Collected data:
------------------------------

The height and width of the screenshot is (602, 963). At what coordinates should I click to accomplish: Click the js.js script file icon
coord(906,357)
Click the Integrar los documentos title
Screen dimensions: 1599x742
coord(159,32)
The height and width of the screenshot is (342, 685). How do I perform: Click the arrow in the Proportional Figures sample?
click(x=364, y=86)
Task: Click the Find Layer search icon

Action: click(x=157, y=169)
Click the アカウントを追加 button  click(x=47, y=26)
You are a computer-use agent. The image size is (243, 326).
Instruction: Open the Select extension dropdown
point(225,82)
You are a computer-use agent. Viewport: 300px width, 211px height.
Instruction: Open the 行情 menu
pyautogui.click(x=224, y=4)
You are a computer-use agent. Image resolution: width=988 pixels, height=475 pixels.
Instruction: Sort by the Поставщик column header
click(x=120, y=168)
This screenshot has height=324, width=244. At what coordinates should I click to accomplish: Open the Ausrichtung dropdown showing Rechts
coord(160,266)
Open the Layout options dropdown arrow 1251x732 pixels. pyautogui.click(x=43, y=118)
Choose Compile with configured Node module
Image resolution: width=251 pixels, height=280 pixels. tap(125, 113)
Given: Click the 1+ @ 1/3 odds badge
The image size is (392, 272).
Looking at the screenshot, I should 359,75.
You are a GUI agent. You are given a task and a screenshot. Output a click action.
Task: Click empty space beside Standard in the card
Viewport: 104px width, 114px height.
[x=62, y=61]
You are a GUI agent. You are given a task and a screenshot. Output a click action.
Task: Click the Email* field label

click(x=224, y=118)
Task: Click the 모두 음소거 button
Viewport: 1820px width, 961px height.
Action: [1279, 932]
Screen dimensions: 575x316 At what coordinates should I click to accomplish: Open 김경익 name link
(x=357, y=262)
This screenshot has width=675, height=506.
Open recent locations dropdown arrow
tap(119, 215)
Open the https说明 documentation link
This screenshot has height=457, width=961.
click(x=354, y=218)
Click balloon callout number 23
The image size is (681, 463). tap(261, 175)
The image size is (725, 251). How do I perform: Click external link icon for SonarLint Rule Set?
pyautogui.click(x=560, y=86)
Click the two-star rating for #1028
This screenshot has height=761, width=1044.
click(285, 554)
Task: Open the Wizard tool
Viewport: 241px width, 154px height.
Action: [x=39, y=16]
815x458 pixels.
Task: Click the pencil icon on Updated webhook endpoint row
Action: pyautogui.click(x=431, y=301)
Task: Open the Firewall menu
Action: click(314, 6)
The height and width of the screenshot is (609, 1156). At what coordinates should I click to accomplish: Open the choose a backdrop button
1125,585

------------------------------

## [Problem details]
Only the lines from the one containing "Choose Compile with configured Node module" through the last line of the records should appear, each written out exactly.

## [Your solution]
Choose Compile with configured Node module
Image resolution: width=251 pixels, height=280 pixels. tap(125, 113)
Given: Click the 1+ @ 1/3 odds badge
The image size is (392, 272).
Looking at the screenshot, I should 359,75.
You are a GUI agent. You are given a task and a screenshot. Output a click action.
Task: Click empty space beside Standard in the card
Viewport: 104px width, 114px height.
[x=62, y=61]
You are a GUI agent. You are given a task and a screenshot. Output a click action.
Task: Click the Email* field label

click(x=224, y=118)
Task: Click the 모두 음소거 button
Viewport: 1820px width, 961px height.
Action: [1279, 932]
Screen dimensions: 575x316 At what coordinates should I click to accomplish: Open 김경익 name link
(x=357, y=262)
This screenshot has width=675, height=506.
Open recent locations dropdown arrow
tap(119, 215)
Open the https说明 documentation link
This screenshot has height=457, width=961.
click(x=354, y=218)
Click balloon callout number 23
The image size is (681, 463). tap(261, 175)
The image size is (725, 251). How do I perform: Click external link icon for SonarLint Rule Set?
pyautogui.click(x=560, y=86)
Click the two-star rating for #1028
This screenshot has height=761, width=1044.
click(285, 554)
Task: Open the Wizard tool
Viewport: 241px width, 154px height.
Action: [x=39, y=16]
815x458 pixels.
Task: Click the pencil icon on Updated webhook endpoint row
Action: pyautogui.click(x=431, y=301)
Task: Open the Firewall menu
Action: click(314, 6)
The height and width of the screenshot is (609, 1156). At what coordinates should I click to accomplish: Open the choose a backdrop button
1125,585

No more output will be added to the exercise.